Alors que plus de 10 000 partisans de l'ancien homme fort du Chili lui rendaient un dernier hommage, défilant devant son cercueil, à l'autre bout de la capitale, les défenseurs des droits de l'homme ont salué la mémoire des 3 000 disparus sous la dictature militaire (1973-1990), conspuant l'image du général.
Une manifestation de détracteurs de l'ancien dictateur, dans le centre-ville, a débouché sur des incidents avec les forces de l'ordre.

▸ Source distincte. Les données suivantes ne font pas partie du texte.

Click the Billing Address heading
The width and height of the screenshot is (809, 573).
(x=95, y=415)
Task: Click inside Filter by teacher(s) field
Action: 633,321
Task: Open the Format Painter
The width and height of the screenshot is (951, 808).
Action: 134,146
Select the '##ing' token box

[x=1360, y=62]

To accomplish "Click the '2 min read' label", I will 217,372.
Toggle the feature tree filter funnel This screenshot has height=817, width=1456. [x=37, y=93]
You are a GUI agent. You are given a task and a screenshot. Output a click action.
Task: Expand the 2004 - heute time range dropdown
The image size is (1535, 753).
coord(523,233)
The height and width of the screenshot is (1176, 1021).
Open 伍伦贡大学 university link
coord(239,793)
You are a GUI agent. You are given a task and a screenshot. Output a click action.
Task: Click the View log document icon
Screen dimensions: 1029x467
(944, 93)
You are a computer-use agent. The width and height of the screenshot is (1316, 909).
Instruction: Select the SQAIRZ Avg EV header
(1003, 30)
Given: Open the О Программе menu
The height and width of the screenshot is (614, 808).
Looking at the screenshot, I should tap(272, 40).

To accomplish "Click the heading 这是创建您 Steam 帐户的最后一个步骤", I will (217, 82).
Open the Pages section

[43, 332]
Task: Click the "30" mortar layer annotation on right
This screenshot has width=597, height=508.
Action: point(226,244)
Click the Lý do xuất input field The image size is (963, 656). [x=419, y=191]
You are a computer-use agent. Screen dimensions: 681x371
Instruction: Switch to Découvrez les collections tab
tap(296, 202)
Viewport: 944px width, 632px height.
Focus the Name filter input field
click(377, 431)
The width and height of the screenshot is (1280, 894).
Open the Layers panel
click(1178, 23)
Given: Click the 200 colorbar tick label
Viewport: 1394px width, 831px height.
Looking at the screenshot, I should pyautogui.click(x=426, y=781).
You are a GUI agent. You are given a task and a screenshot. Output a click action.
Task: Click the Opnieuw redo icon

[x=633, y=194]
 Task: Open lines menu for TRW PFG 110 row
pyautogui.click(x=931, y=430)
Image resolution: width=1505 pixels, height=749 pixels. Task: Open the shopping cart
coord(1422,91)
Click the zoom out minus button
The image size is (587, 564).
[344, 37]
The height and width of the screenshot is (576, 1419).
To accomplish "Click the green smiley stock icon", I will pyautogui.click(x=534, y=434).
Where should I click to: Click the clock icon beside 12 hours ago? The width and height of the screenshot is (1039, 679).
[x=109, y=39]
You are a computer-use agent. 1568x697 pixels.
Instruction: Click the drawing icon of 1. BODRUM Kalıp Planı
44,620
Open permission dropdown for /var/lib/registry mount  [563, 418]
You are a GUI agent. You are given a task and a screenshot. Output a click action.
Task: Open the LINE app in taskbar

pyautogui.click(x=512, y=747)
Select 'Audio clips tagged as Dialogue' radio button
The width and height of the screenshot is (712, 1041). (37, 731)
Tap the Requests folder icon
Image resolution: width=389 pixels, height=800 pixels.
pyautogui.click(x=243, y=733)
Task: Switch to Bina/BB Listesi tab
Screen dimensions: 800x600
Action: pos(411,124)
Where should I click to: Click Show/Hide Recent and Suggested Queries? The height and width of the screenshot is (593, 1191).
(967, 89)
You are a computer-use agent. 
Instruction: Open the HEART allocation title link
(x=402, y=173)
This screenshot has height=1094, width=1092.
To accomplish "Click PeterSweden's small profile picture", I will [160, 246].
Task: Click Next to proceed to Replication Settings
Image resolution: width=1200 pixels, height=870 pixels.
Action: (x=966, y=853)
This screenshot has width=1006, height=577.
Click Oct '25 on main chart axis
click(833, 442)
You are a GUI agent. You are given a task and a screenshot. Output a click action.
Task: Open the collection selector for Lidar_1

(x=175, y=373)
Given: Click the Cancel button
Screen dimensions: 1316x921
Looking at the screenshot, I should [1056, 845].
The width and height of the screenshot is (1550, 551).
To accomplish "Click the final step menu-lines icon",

La veille, des affrontements s'étaient soldés par des dizaines de blessés et une centaine d'arrestations.
La présidente socialiste, Michelle Bachelet, torturée pendant la dictature militaire, a refusé la tenue de funérailles de chef d'Etat et un deuil national, mais le général Pinochet, qui fut pendant vingt-cinq ans le commandant en chef de l'armée, a droit aux honneurs militaires.
JAMAIS CONDAMNÉ
Malgré une chaleur écrasante, une longue file d'attente s'est formée en début d'après-midi devant l'Ecole militaire, où a été exposée la dépouille, dans un cercueil vitré, montrant le visage et le buste du général en grand uniforme de gala.
Face à cette multitude, brandissant des drapeaux chiliens et chantant l'hymne national, l'armée a décidé que les portes de l'Ecole militaire resteraient ouvertes au public toute la nuit. La famille Pinochet était réunie autour du cercueil, accompagnée du commandant en chef de l'armée, le général Oscar Izurieta, et de l'évêque de Santiago, le cardinal Francisco Javier Errazuriz.
"Le Chili reste divisé parce que l'héritage de Pinochet est très controversé, explique Marta Lagos, directrice de l'institut de sondage Mori. Ses partisans estiment qu'il a sauvé le Chili du communisme et le considèrent comme le père du miracle économique, alors que ses adversaires lui reprochent les crimes sanglants de la dictature."
La présidente Bachelet a justifié le refus des funérailles nationales "en pensant au Chili", tandis que le ministre de l'intérieur, Belisario Velasco, a affirmé que le général Pinochet était "un classique dictateur de droite qui a violé les droits de l'homme et s'est enrichi".
Inculpé de violations des droits de l'homme et de corruption, l'ancien dictateur n'a jamais été condamné, ni au Chili ni à l'étranger.
Regrettant qu'il soit mort sans avoir été condamné, la présidente de l'Association des familles de détenus disparus, Lorena Pizarro, estime que sa disparition ne signifie pas pour autant "la fin de la lutte pour la vérité et la justice". Elle exige que les procès continuent au Chili contre les responsables des crimes commis pendant la dictature.
PAS DE LOI D'AMNISTIE
Environ 400 procès ont été ouverts pour violations des droits de l'homme contre des militaires ou des civils qui ont collaboré avec le régime. En juillet, six anciens agents de la DINA, la police secrète du régime militaire, ont été condamnés pour l'assassinat d'un opposant en 1989. Concédant que des "excès" avaient pu être commis, le général Pinochet a toujours rejeté la responsabilité sur ses subordonnés.
Mme Bachelet a exclu toute loi d'amnistie pour les militaires accusés de violations des droits de l'homme et a assuré que les procédures suivront leur cours.
Lorena Pizarro a invité les défenseurs des droits de l'homme à se réunir, mardi, sur la place de la Constitution, devant le palais présidentiel, la Moneda, et face au monument dédié à l'ancien président socialiste Salvador Allende (renversé par le coup d'Etat de 1973), à 11 heures, l'heure prévue pour les funérailles.
Ministre de la défense, Vivianne Blanlot est la seule représentante du gouvernement aux obsèques. La dépouille de l'ancien dictateur sera remise à sa famille pour être incinérée, et ses cendres seront transportées jusqu'à la propriété de Los Boldos, sur la côte chilienne, où le vieux caudillo avait l'habitude de se reposer.